:: INFORMATION SUPPLIED ::
....................
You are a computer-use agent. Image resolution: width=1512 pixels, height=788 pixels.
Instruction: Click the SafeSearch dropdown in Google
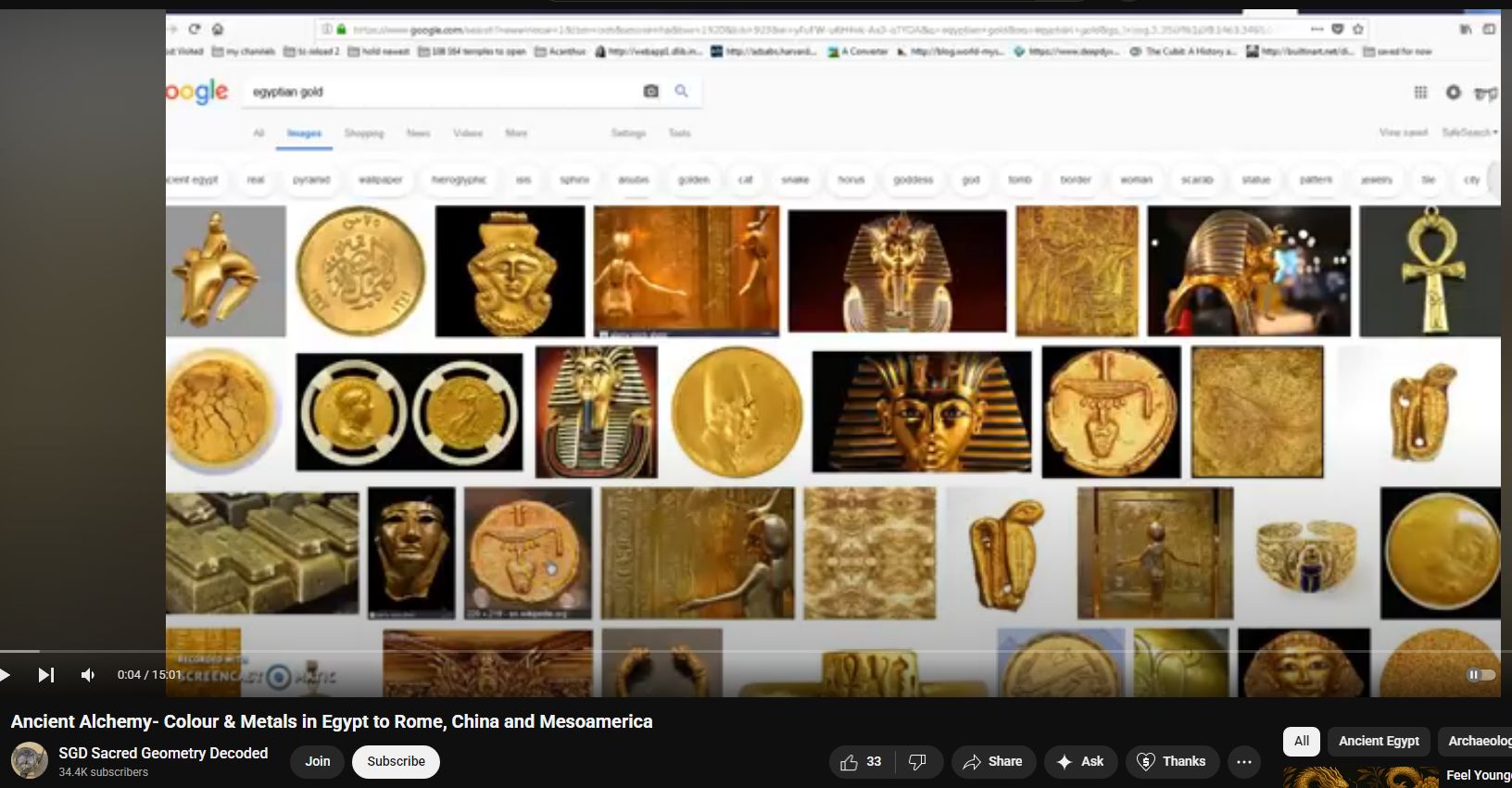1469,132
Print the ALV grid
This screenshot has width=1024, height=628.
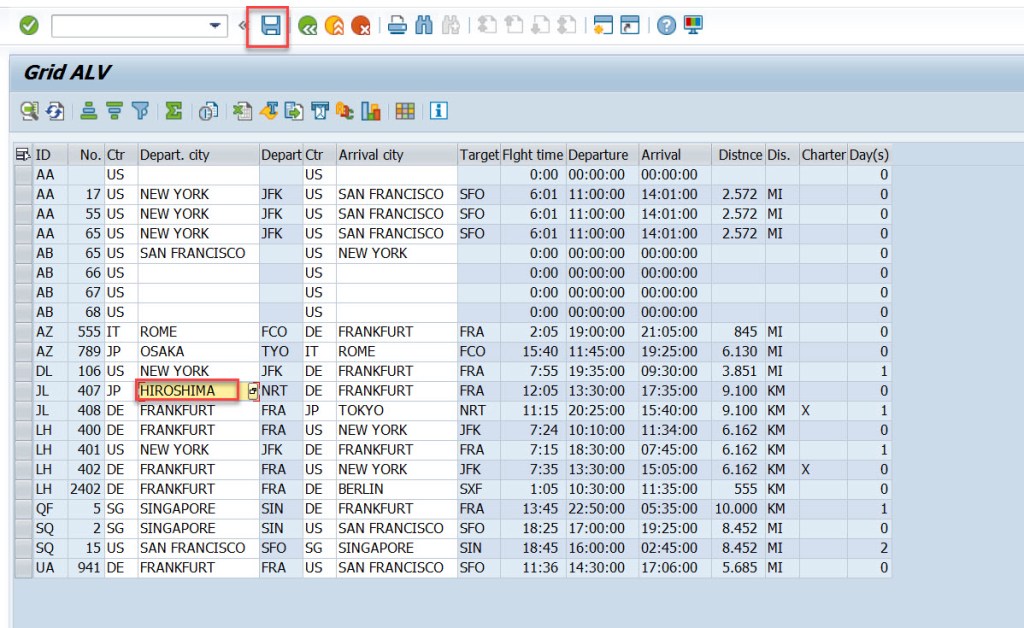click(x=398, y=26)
....................
:: WHAT TO WORK ON ::
Each record should be given again exactly, with no picture carried over.

:: EXERCISE ANSWER ::
You are a computer-use agent. Image resolution: width=1512 pixels, height=788 pixels.
Instruction: Click the SafeSearch dropdown in Google
1469,132
Print the ALV grid
This screenshot has width=1024, height=628.
click(x=398, y=26)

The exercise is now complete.